■ SOURCE PASSAGE ■
Benjamin and Berger’s (Benjamin & Berger, 2019) recommendations for p-value interpretation (p-value ≤ 0.005 “significant”; 0.005 < p-value < 0.05 “suggestive”) were followed. Effect size (η2p) was interpreted according to Richardson (2011) (small = 0.01, medium = 0.06, and large = 0.14), whereas Cohen’s d was interpreted according to Cohen’s rule of thumb (Sullivan & Feinn, 2012) (small = 0.2, medium = 0.5 and large = 0.8). The response variable in all the studies is always reported from the predicted values of the linear mixed-effects model. α level was set to 0.05.

Results

Average accuracy before filtering (see below) for the actual task and the object congruent stimuli was 0.95 (SD = 0.08) and 0.9 (SD = 0.18) for the Italian and US English samples, respectively. For the object incongruent check stimuli, the average accuracy was 0.98 (SD = 0.03) and 0.94 (SD = 0.17) for the Italian and US English samples, respectively. The average accuracy for the stimuli pairs before filtering for the actual task and the object congruent stimuli was 0.95 (SD = 0.03) and 0.9 (SD = 0.06) for the Italian and US English sentences respectively. In OSM 1, Table 1 reports the training and actual task trials’ (without filtering) accuracy performance for each language.

Participants with an overall trial accuracy greater or equal to 80% were retained (3/66 removed for Italy; 10/73 removed for the USA). Thus, in the analysis, the number of included participants for each country was 63. No stimuli showed lower than 80% accuracy. We only analyzed the responses of the congruent object trials. Then RTs between 0 ms and 3,000 ms were included, so responses greater than 3,000 ms were removed, as in Brunyé and co-authors (2009). Only correct responses were included in the analyses and outliers were removed (within the Sentence-Photo Pairs and the two languages; 178 were removed for the Italian sample and 187 were removed for the US English sample) using the inter-quartile range method. Natural log transformation was used to improve skewness of the distribution.

T-tests were carried out to evaluate differences in age (p = 0.244) and years of education (p = 0.006) between the Italian and US English samples. Italian participants had a higher level of education (M = 15.51, SD = 2.33) than US English participants (M = 14.52, SD = 1.56). Chi-squared tests assessed any differences in the two samples regarding gender (p = 0.357) or dominant hand (p = 0.587).

Random and fixed effects

In the first block of analysis, we put participants and stimuli (sentence and photo separately) as REs and the variables Sentence Agent, Photo Agent, and Language as fixed effects (2 x 2 x 2 levels between-within-subjects design). Participants and photos were found to be significant (participants p < 0.001; sentence p = 0.192; photo p < 0.001) and all REs represented 39.3% of the variance (participant ICC = 38.5%, sentence ICC = 0.3%, photo ICC = 0.5%) in the dependent variable (i.e., picture verification RT). This indicates that most of the variance was due to intra-individual variability.

■ EXERCISE TASK ■
In the study excerpt, which characteristics were compared between the Italian and US English samples using t-tests or chi-squared tests? Give each one with its reported p-value. These entries have no connection to the study excerpt.

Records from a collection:
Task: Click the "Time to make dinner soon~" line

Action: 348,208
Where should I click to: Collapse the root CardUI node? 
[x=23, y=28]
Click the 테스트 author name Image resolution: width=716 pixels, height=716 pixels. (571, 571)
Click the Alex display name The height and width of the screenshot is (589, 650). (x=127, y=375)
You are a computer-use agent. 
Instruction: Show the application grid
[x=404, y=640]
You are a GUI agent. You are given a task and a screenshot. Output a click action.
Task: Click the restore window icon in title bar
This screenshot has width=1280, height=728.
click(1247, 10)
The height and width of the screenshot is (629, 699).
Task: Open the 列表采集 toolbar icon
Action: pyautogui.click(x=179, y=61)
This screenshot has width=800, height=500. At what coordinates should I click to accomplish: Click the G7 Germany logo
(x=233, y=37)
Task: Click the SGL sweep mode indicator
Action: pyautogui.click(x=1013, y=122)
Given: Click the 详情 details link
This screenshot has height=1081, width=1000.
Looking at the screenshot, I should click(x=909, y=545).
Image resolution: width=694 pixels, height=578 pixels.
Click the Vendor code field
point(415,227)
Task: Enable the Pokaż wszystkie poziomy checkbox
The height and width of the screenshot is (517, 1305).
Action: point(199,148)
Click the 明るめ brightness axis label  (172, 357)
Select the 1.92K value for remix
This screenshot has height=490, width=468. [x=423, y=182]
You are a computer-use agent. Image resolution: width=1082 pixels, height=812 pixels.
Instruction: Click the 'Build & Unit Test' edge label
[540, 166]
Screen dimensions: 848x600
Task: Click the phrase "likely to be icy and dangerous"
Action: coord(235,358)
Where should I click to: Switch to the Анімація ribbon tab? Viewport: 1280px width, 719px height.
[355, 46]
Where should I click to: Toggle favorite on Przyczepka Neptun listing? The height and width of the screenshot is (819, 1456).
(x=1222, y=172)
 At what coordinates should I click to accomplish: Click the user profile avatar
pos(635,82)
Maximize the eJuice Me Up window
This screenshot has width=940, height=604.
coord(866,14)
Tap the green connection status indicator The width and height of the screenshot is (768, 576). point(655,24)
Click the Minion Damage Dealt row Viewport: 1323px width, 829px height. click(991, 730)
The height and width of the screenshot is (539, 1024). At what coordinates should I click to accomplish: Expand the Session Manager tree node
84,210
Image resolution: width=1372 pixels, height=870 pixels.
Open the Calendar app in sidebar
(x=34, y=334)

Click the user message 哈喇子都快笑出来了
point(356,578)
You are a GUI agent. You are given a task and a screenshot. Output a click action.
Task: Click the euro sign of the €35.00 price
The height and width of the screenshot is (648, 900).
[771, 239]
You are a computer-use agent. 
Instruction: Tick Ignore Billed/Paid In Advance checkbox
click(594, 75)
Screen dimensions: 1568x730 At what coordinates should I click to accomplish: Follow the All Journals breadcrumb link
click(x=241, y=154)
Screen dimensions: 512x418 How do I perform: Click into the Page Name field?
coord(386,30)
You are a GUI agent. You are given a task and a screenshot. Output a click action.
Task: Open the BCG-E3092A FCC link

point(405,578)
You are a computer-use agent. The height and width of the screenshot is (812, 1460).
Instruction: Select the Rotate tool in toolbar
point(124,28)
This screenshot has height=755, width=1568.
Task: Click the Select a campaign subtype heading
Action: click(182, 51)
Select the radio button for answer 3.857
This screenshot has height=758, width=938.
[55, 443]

■ WRITTEN ANSWER ■
- Age: p = 0.244
- Years of education: p = 0.006
- Gender: p = 0.357
- Dominant hand: p = 0.587